Subnotebook computer

The Psion netBook is a small subnotebook computer developed by Psion. Released in 1999, it was for the mobile enterprise market.

==Description==
Similar in design to the later, consumer-oriented Psion Series 7, the netBook has a clamshell design, a Video Graphics Array (VGA) resolution touch-sensitive colour screen, 32 MB random-access memory (RAM), 190 MHz StrongARM SA-1100 processor and a QWERTY computer keyboard. The RAM is upgradeable by adding an extra 32 MB chip. The netBook is powered by a removable rechargeable lithium-ion battery, giving a battery life of 8 to 10 hours.

In October 2003, Psion Teklogix announced the NetBook Pro, replacing the original netBook.
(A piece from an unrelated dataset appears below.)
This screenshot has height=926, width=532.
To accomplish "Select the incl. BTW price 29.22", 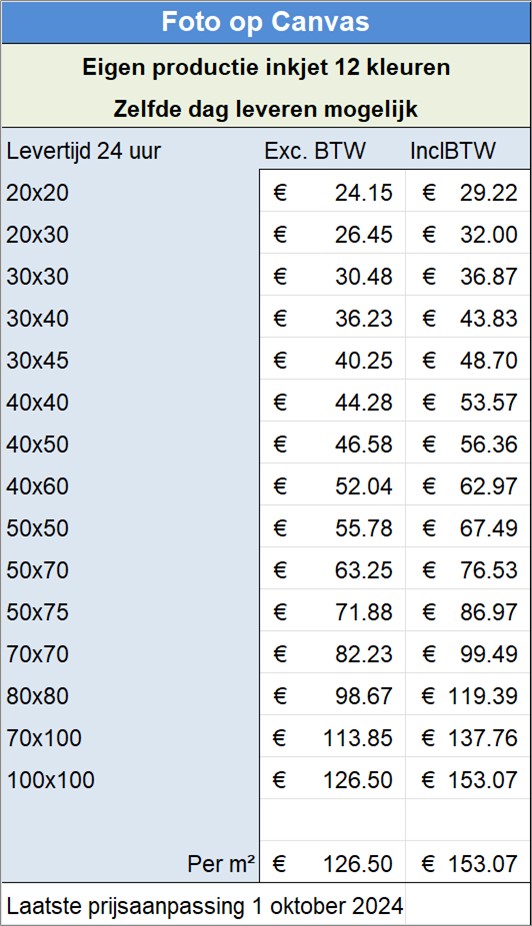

This was similar to the earlier model, but upgraded with a 16-bit colour Super VGA (SVGA, 800 × 600 pixel) display, 128 MB of RAM, and a 400 MHz Intel XScale PXA255 processor running Windows CE .NET Framework 4.2 instead of EPOC. It is also possible to run Linux on this model.

An open-source project OpenPsion, formerly PsiLinux, ported Linux to the Psion netBook and other Psion PDAs.

== Included software ==
- Agenda – a personal information management program
- Bombs – a minesweeper game
- Calc – a calculator
- Comms – a terminal emulator
- Contacts – a contacts manager
- Data – a flat-file database program
- Email – an email, SMS and fax client
- Jotter – a multipage scratchpad
- NetStatRF – a Wi-Fi card monitor
- Program – an Open Programming Language (OPL) editor
- Record – a voice recording program, for use with the in-built microphone
- Sheet – a spreadsheet and graphing package
- Sketch – a drawing program (for use with the touch-screen interface)
- Spell – a spellchecker, thesaurus and anagram program
- Time – a world clock and alarm program
- Opera – a web browser
- Word – a word processor

== The Netbook trademark ==
Psion registered the trademark NETBOOK in various territories, including the European Union and , which was applied for on 18 December 1996 and registered by the United States Patent and Trademark Office (USPTO) on 21 November 2000. They used this trademark for the netBook product, discontinued in November 2003, and from October 2003, the NETBOOK PRO, later also discontinued.

Intel began the use of the term netbook in March 2008 as a generic term to describe "small laptops that are designed for wireless communication and access to the Internet", believing they were "not offering a branded line of computers here" and "see no naming conflict".

In response to the growing use of this term, on 23 December 2008, Psion Teklogix sent cease and desist letters to various parties including enthusiast website(s) demanding they no longer use the term "netbook".

During the twelve years since Psion first lodged the original netbook trademark, the term had become perceived as sufficiently generic that later derivative marks were rejected by the USPTO citing a "likelihood of confusion" under section 2(d), including "G NETBOOK" ( rejected 31 October 2008), MSI's "WIND NETBOOK" and Coby Electronics' "COBY NETBOOK" ( rejected 13 January 2009).